The real Labor Day storm wasn't Gustav, it was Google's announcement, by comic book no less, that it was releasing its own Web browser: Chrome.

So why is Google doing this? First, off let me tell what it's not. It's not an attempt to kill off Internet Explorer or Firefox. Google just renewed its partnership with Mozilla and that deal, which runs through 2011 accounts for 85% of Mozilla's income.

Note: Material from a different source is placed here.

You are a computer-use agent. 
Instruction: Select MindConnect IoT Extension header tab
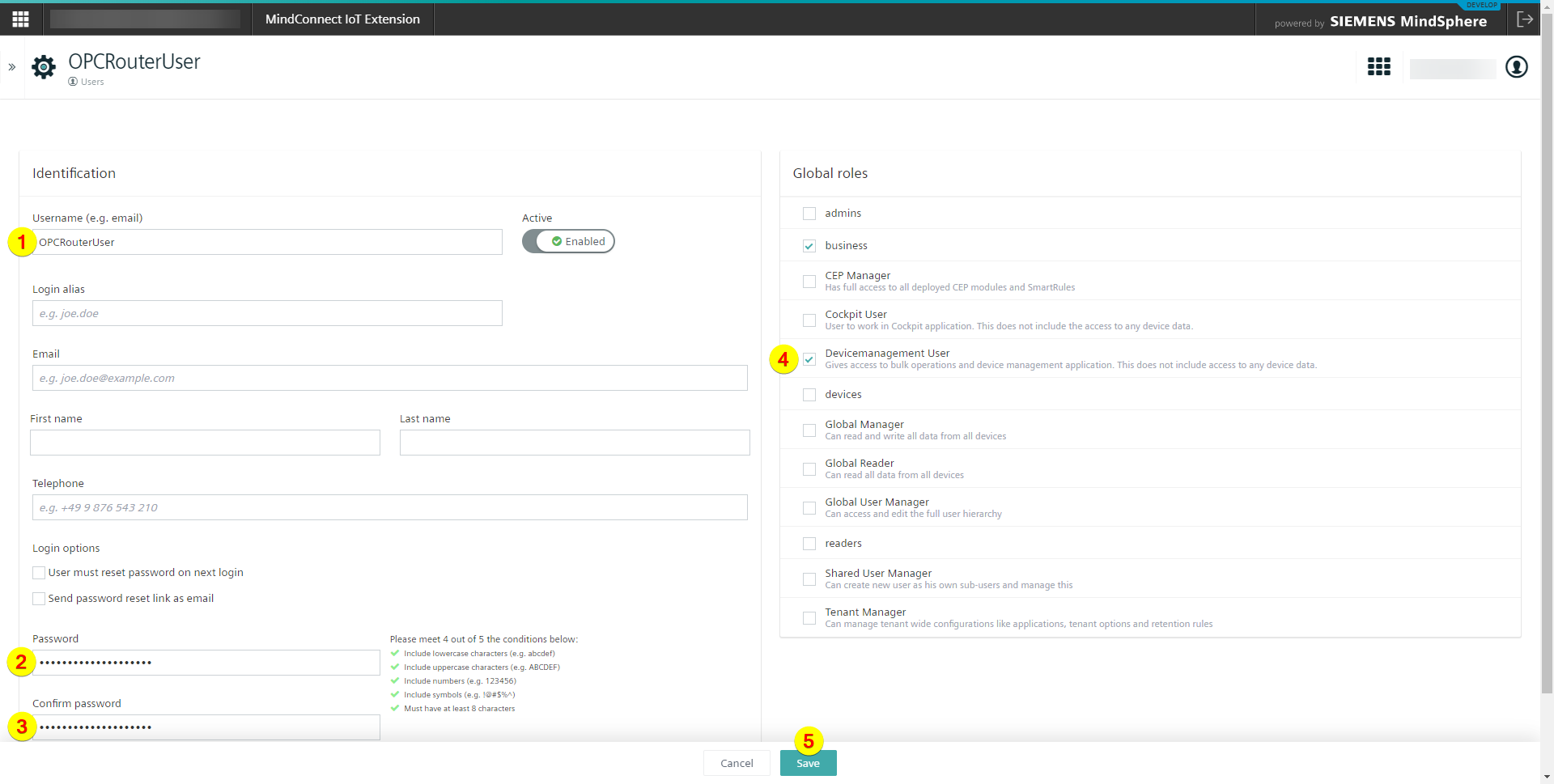(x=342, y=19)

So what is it then? There are five reasons why Google is doing this, and, if you read the comic book closely - yes, I'm serious - and you know technology you can see the reasons for yourself. These, in turn, lead to what I think is Google's real goal for Chrome.

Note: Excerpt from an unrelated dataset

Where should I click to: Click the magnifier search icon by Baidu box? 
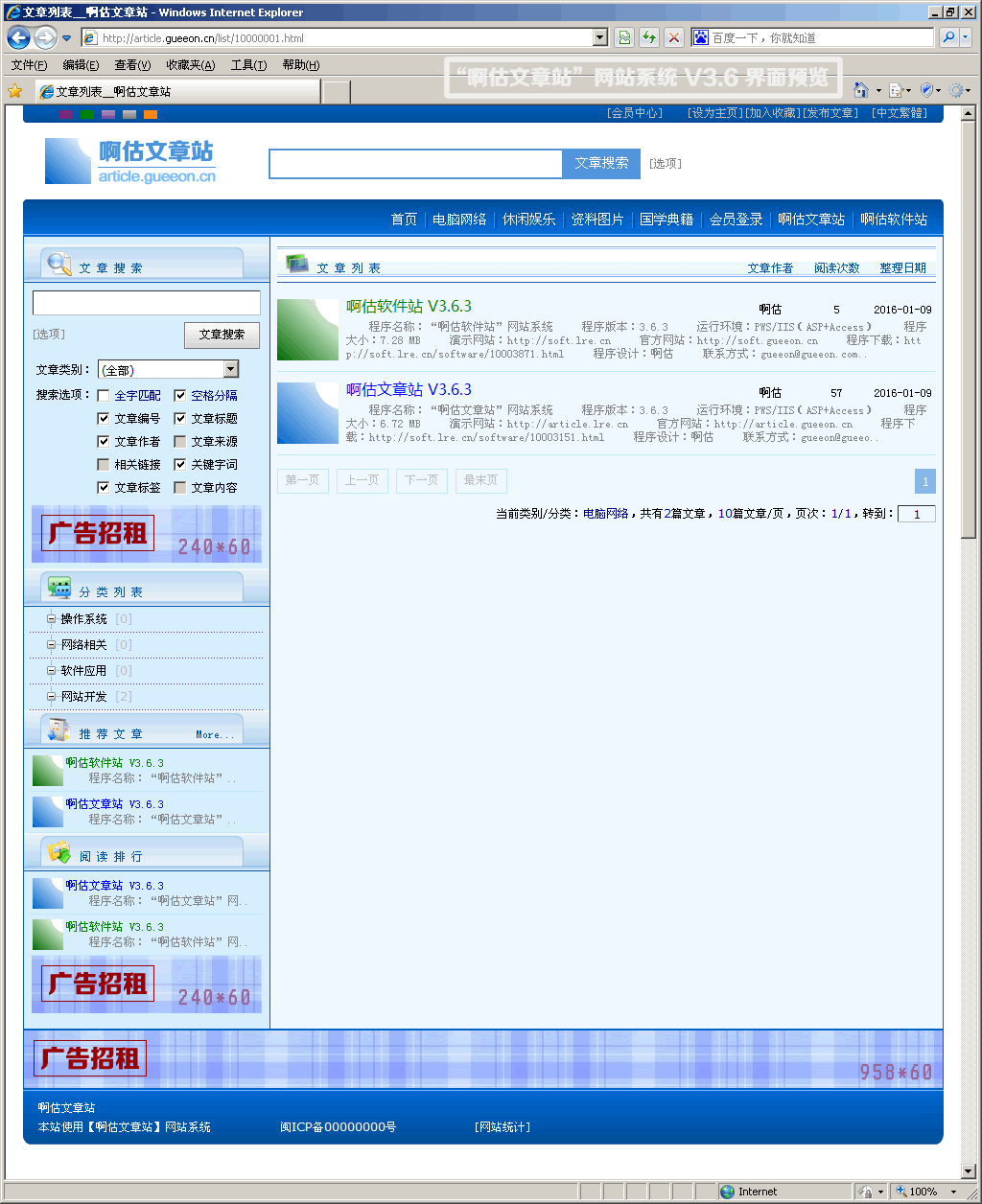(x=948, y=37)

First, Google wants a browser where its applications like Gmail, Google Docs, it's just introduced Google Video will run as quickly as possible. To do this, Google is introducing a new multi-threaded JVM (JavaScript Virtual Machine), V8.

What V8 does is act as a JavaScript compiler rather as an interpreter, which is how most JVMs work. Anyone who's done a lick of programming knows what this means: compiled programs run much, sometimes as much as orders of magnitude, faster than interpreted programs.

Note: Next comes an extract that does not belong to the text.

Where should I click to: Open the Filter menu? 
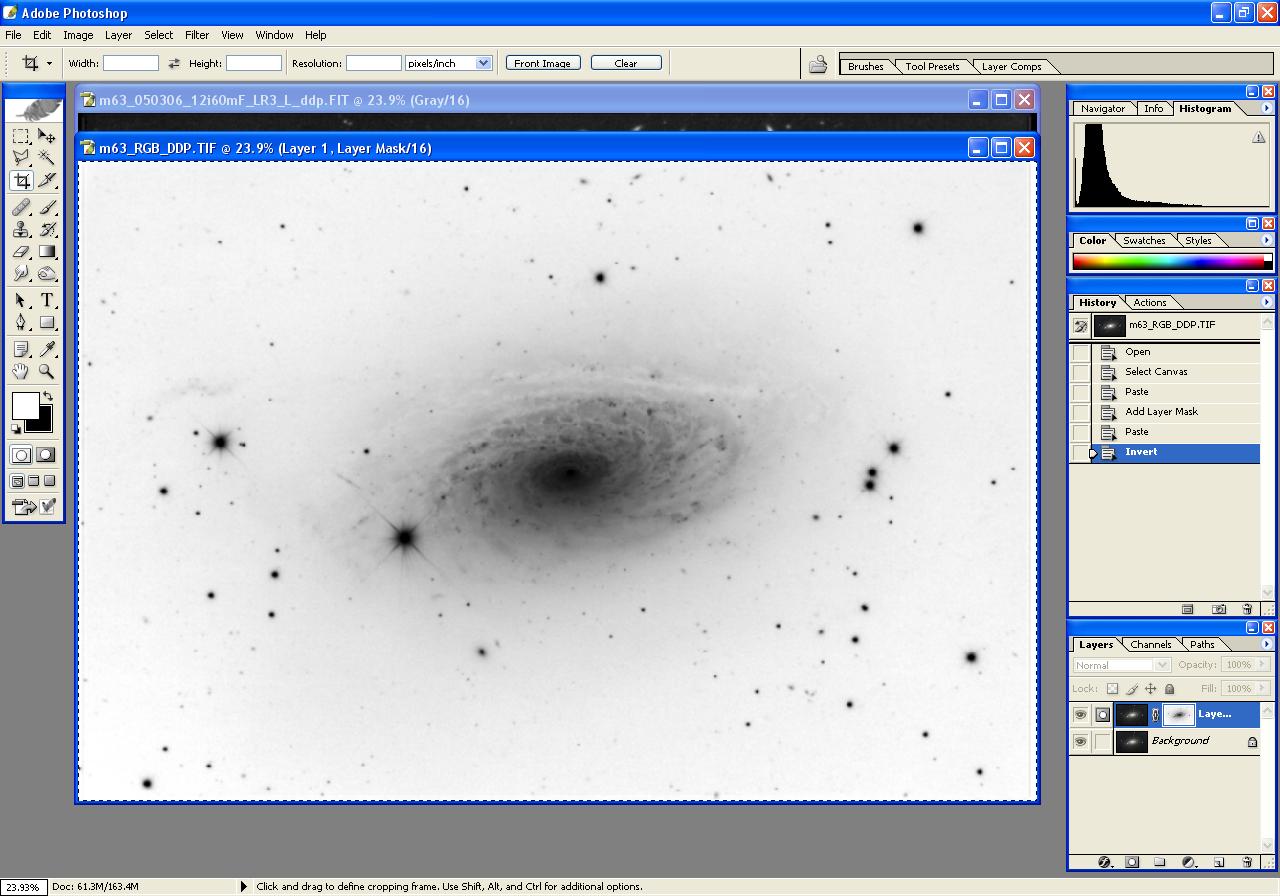coord(197,35)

Google also wants a browser that can run multiple applications at once. As it is, the mainstream browsers are single-threaded, single process programs. So, for example, if one JavaScript-based program is slow or hung, everything on the browser runs slowly or not at all. In Chrome each tab has not only its own thread but its own process. By using multiple threads and processes, each browser tab runs at full speed even if one tab's application freezes up.

Next, Google wants a browser that can handle large Web-based applications. To make that happen, Chrome includes better memory garbage collection for both its Web tabs and for its V8 JVM. The net result is a Web browser that takes up a bit more memory when you first run it, but doesn't have the memory leakage problems that cause other browsers to slow down the longer you run them as they slowly but surely eat up all available memory.

If you're going to be running a lot of Google applications, Google knows that you want to be sure that your work is secure. To help with that, Google is sandboxing tabs. Sandboxing is a tried and true security measure that gives an application, or in this case, a Web tab, only the permissions it needs to run. Google will be using a relatively strict permissions system, where a tab requires express permission before it can do anything with data on your system.

Finally, Google is using WebKit, the Apple/KDE-based open-source Web browser engine. WebKit is also what Google is using for its Android mobile phone system.

WebKit is best known for being small and efficient. That's one of the reasons why it's in Android, Nokia uses it in some of its mobile devices and Apple uses it in the iPhone.

Now, what do you get when you put this all together? You get Google designing not so much a traditional Web browser, but a Web application platform. And, it's not just a PC Web application platform, it's one that will work equally well, without any changes on mobile devices like the increasing popular mini-laptops and MIDs (mobile Internet devices).

You see, killing Internet Explorer isn't really Chrome's goal. No, killing Microsoft Office is Chrome's goal.

Chrome is open source. Its good features will soon be adopted by Firefox and other open-source browsers. Then, running on top of Windows, Mac OS, or Linux, Chrome, and the open-source browsers that take up its features, will provide the gateway on PCs and other computing devices to fast, efficient and safe Web-based applications.

Great free Web applications or pricey Office applications... Hmmm... Ballmer and the rest of the Microsoft crew should be worried. Very worried.